293T cells were transfected with the respective proviral plasmids using a standard calcium phosphate transfection procedure. At 44 h posttransfection, tissue culture supernatant was harvested and passed through a 0.45-μm-pore filter. Virions were purified from the cleared supernatant by pelleting through a 20% (wt/wt) sucrose cushion and subsequent ultracentrifugation through an iodixanol gradient as described previously (17). Particles were resuspended in phosphate-buffered saline (PBS) and stored at −20°C. For cET analyses, virions were subjected to inactivation by mild fixation (1% paraformaldehyde, 1 h on ice). Purity was assessed by SDS-PAGE and silver staining. Immunoblot analyses were performed to confirm the processing pattern of the respective variants. Samples were separated by SDS-PAGE and transferred by semidry blotting to nitrocellulose (for MA or CA) or Immobilon (for NC) membranes, respectively. Membranes were incubated with polyclonal antisera raised against recombinant HIV-1 CA (sheep), MA (rabbit), NC (rabbit), or RT (rabbit), respectively. Bound antibodies were detected by quantitative immunoblotting using a LiCor Odyssey system and labeled secondary antibodies (LiCor) according to the manufacturer's instructions.

RT activity assay.

Supernatants from 293T cells transfected with the indicated proviral plasmids were harvested at 44 h posttransfection. Samples were treated with lysis buffer (0.125% Triton X-100, 25 mM KCl, 50 mM Tris-HCl [pH 7.4], 20% glycerol, supplemented with 1 μl of RNase inhibitor/100 μl) to disrupt virus particles. Reverse transcriptase (RT) activity was determined by a SYBR green-based product-enhanced RT assay using a CXR 96 real-time PCR detection system (Bio-Rad) as described by Pizzato et al. (40), using particles purified from the supernatant of 293T cells transfected with a wt proviral plasmid as a standard.

Infectivity assay.

Tissue culture supernatants from 293T cells transfected with the respective proviral plasmids were harvested and passed through a 0.45-μm-pore filter. Infectivity was determined by endpoint titration. For this titration, C8166 T cells were seeded in 96-well plates (2.5 × 10⁴ cells/well) and infected in quadruplicate using serial 10-fold dilutions of virus stocks. Seven days postinfection, wells harboring a spreading virus infection were scored based on syncytium formation, and the 50% tissue culture infective dose (TCID₅₀) was calculated (Spearman-Kärber). Virus titers were normalized to the virus concentration as determined by quantitative immunoblotting using purified recombinant CA (kindly provided by L. Castillo) as a standard.

Cryo-electron tomography.

Virions were mixed with 10-nm-diameter gold beads, deposited on C-flat holey carbon grids, blotted, and vitrified by plunge freezing in liquid ethane. Tilt series were collected on a FEI Tecnai F30 “Polara” transmission electron microscope (EM) with a Gatan GIF 2002 post column energy filter and 2kx2k Multiscan charge-coupled device camera (CCD) camera. The data collection was performed at 300 kV using the SerialEM software package, and tomograms were reconstructed using the IMOD software package (25). Tilt series were typically collected between −60 and +60° with a tilt increment of 3° and a total electron dose of approximately 100 e/Å². The defocus range was between 6.0 and 8.0 μm, with a magnification of 27,500× resulting in a pixel size at the specimen level of 4.7 Å.

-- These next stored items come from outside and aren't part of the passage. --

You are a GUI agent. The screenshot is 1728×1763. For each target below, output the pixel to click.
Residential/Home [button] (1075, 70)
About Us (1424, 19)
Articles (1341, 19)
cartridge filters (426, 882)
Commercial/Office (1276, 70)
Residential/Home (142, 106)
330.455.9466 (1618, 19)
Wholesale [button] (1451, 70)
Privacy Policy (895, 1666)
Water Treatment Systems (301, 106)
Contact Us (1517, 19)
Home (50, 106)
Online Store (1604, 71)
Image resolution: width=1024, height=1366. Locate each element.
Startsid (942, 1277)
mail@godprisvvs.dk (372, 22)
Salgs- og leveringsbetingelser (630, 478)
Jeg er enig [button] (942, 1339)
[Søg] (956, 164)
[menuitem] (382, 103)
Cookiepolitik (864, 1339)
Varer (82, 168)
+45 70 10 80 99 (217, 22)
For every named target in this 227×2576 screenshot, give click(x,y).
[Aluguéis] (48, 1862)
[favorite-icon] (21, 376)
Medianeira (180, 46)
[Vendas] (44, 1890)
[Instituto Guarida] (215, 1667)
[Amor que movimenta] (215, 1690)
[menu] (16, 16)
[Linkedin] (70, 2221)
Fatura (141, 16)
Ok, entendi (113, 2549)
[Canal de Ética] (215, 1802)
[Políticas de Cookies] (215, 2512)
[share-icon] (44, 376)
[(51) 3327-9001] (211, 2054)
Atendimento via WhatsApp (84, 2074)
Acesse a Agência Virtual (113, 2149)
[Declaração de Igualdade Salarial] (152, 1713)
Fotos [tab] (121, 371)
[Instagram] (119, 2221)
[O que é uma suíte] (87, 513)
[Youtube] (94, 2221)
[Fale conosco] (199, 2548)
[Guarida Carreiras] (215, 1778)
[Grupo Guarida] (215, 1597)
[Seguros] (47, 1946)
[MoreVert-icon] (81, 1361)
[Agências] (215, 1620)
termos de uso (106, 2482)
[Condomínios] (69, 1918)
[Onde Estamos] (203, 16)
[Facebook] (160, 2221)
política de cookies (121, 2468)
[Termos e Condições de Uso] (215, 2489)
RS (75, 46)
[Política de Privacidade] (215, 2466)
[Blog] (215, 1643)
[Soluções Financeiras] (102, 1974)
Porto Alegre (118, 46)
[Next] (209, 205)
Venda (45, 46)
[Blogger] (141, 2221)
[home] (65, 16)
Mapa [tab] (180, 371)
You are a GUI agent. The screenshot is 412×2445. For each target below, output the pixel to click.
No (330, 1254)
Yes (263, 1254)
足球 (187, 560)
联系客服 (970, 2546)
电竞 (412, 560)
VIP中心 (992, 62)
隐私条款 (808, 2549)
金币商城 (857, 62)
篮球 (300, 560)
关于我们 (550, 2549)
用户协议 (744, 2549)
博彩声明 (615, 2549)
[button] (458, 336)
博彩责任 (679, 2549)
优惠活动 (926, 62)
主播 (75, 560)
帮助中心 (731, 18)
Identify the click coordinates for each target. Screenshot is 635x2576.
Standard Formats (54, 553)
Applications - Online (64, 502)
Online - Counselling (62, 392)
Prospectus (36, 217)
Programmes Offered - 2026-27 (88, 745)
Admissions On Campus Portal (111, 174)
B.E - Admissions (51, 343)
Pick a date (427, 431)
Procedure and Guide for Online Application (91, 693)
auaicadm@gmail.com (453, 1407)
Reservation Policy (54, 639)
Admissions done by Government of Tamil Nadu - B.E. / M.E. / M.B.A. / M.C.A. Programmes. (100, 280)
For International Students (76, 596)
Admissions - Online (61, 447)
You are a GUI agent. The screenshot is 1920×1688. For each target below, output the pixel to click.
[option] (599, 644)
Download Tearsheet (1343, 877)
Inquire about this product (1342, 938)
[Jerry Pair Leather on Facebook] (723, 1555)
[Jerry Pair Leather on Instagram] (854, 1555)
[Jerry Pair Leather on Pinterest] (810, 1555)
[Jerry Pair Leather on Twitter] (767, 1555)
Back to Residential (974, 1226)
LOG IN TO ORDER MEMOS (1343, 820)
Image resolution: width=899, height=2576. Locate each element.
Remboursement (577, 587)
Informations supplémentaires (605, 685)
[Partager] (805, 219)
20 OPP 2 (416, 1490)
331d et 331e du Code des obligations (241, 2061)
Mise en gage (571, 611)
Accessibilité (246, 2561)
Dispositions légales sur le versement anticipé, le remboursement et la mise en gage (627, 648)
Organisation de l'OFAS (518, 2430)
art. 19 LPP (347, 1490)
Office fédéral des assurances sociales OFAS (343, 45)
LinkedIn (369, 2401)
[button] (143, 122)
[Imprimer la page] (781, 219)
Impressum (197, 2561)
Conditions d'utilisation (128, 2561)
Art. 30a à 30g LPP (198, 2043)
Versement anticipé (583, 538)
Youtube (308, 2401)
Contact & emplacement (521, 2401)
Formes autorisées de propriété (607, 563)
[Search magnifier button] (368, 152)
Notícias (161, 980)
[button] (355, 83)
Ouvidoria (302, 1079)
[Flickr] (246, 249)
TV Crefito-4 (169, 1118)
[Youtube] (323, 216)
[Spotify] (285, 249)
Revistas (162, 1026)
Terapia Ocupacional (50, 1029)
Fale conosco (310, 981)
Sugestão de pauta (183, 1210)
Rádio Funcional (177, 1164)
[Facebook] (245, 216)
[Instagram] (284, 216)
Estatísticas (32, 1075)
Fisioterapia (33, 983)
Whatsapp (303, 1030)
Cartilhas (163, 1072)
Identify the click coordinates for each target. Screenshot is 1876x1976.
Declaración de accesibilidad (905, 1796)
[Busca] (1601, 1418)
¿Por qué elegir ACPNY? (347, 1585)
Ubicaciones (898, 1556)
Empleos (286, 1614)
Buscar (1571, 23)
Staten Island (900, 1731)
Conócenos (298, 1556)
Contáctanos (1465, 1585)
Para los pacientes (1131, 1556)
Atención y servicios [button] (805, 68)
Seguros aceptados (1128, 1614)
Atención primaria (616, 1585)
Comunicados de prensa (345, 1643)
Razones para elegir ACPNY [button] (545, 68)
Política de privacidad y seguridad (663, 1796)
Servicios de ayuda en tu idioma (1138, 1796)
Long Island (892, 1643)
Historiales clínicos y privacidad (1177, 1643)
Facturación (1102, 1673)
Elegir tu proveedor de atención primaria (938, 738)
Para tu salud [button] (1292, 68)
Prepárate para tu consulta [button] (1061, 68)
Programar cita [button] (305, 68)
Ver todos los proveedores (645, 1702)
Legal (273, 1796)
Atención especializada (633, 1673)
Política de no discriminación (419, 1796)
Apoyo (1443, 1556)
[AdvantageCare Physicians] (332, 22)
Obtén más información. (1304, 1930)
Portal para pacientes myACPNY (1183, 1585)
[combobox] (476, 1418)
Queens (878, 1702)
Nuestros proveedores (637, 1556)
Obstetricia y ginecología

Segmentation and volume measurement.

To measure the volume of the virion cores, cores were manually segmented using Amira (Visage) from cryo-electron tomograms low-pass filtered to 80 Å. To refine the position of the CA layer, subtomograms centered on the surface of the segmented volume were extracted with an even spacing of 6 pixels, preoriented to the normal of the surface of the segmented object. The subtomograms underwent iterative translational alignment along the normal vectors. A closed surface in three dimensions (3D) based on the final coordinate of the subtomograms was spline fitted to define the refined surface. From this, the surface area and the volume of the cores were calculated. To determine the virion volume, for each virion, three orthogonal radii were measured and the volume at the inner side of the envelope was calculated. All calculations and image processing were done using Matlab (Mathworks).

RESULTS

Production and functional characterization of HIV-1 variants.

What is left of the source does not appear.